Bis 1953, dem Todesjahr Stalins, und der Etablierung der Regierung von Imre Nagy in Ungarn, konnten nicht einmal Frühwerke von Karl Marx aus Bibliotheken entliehen werden. Für ein Publikationsverbot reichte es schon, wenn ein Buch von einem als „reaktionär“ eingestuften Verlag herausgegeben wurde oder der Schriftsteller, Journalist und Übersetzer Sándor Márai das Vorwort zu einem Werk von Cervantes verfasst hatte (Horváth 2013: 83). Márai, der bis zu seiner Emigration nach Italien im Jahr 1948 und später in die USA zu den renommiertesten AutorInnen in Europa gehört hatte, dann lange Zeit hindurch in Vergessenheit geraten war und erst um die Jahrtausendwende „wiederentdeckt“ wurde (Piper Verlag 2018), war mit der Machtergreifung der kommunistischen Partei in Ungarn in Ungnade gefallen (aboutbooks 2018), hatte er doch, seines Zeichens Literat des ungarischen Bürgertums, als Klassenfeind und Gegner des Bolschewismus gegolten.
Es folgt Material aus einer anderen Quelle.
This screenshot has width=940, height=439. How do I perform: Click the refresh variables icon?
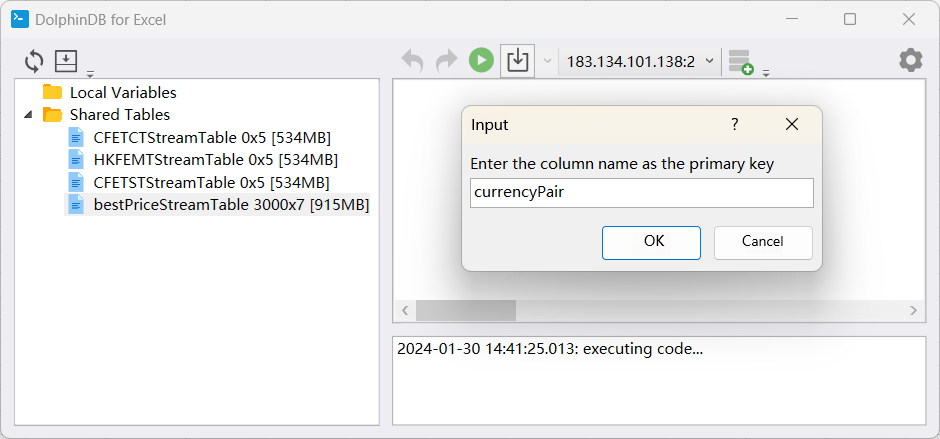click(x=35, y=61)
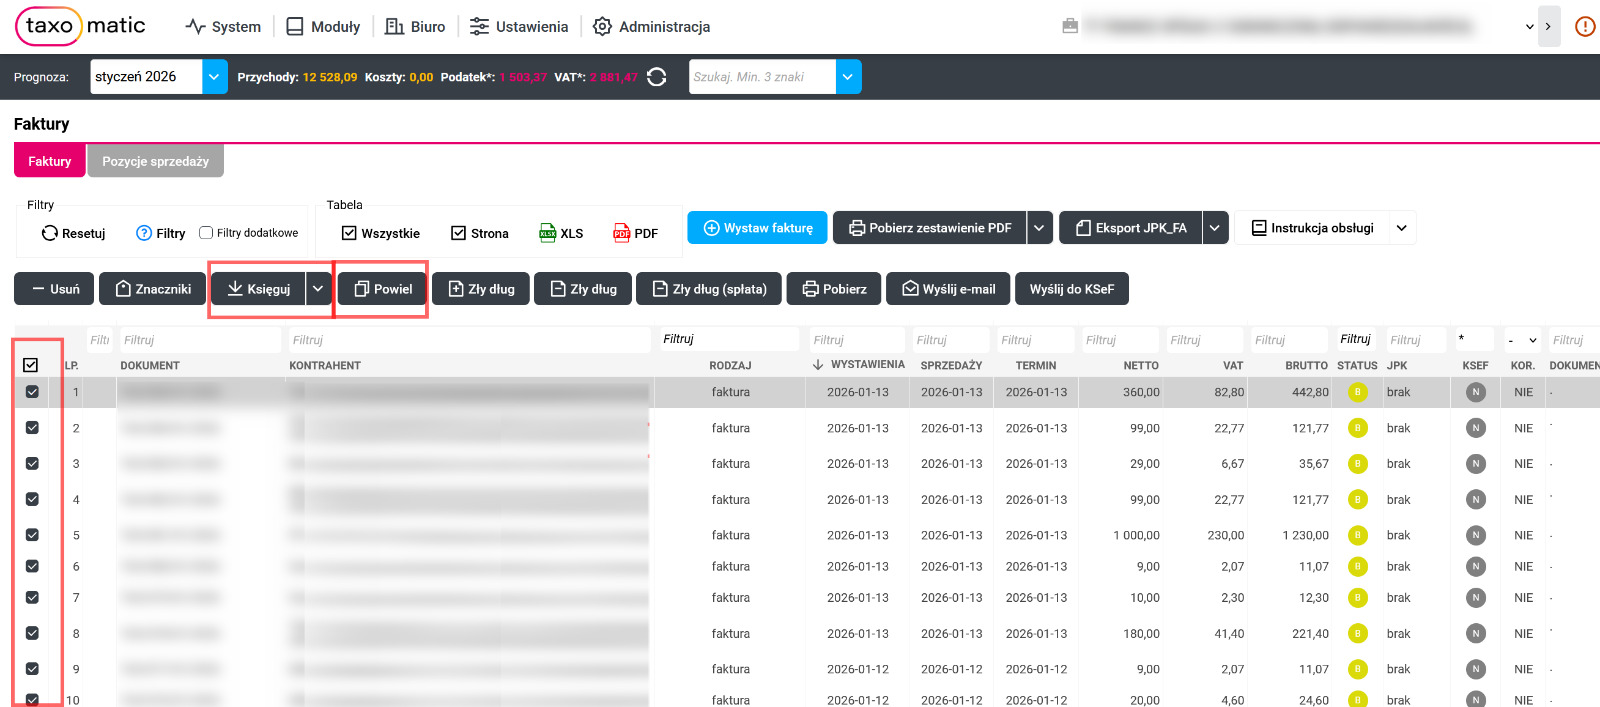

Die Situation im Hinblick auf die Zensur literarischer Werke besserte sich ein wenig, nachdem u.a. am 7. Dezember 1950 die BBC in Form eines ironischen Kommentars zu einem Leitartikel der Times über den Umgang mit klassischen Werken der Weltliteratur in Ungarn berichtet hatte (Horváth 2013: 83).

Etliche Werke von Jules Verne durften erst nach einer gründlichen Zensur erscheinen. Aus seinem Abenteuerroman L’Île mystérieuse (Die geheimnisvolle Insel) wurde an mehreren Stellen das Wort „Gott“ gestrichen, und zwar selbst dann, wenn daraufhin die betreffenden Textpassagen keinen Sinn mehr ergaben. Karl Mays Winnetou-Romane wurden überhaupt neu übersetzt, wobei pietistische und religiöse Moralvorstellungen, Bezüge zu Kreuzen etc. weggelassen wurden (ibid.: 84). Als weitere Norm lässt sich daraus, einem Gedanken von Karl Marx entsprechend, demzufolge Religion „das Opium des Volkes“ sei (Marx 1844: 72), ein Verbot von sämtlichen Bezügen zu Gott, Jesus und Religion im Allgemeinen herauskristallisieren.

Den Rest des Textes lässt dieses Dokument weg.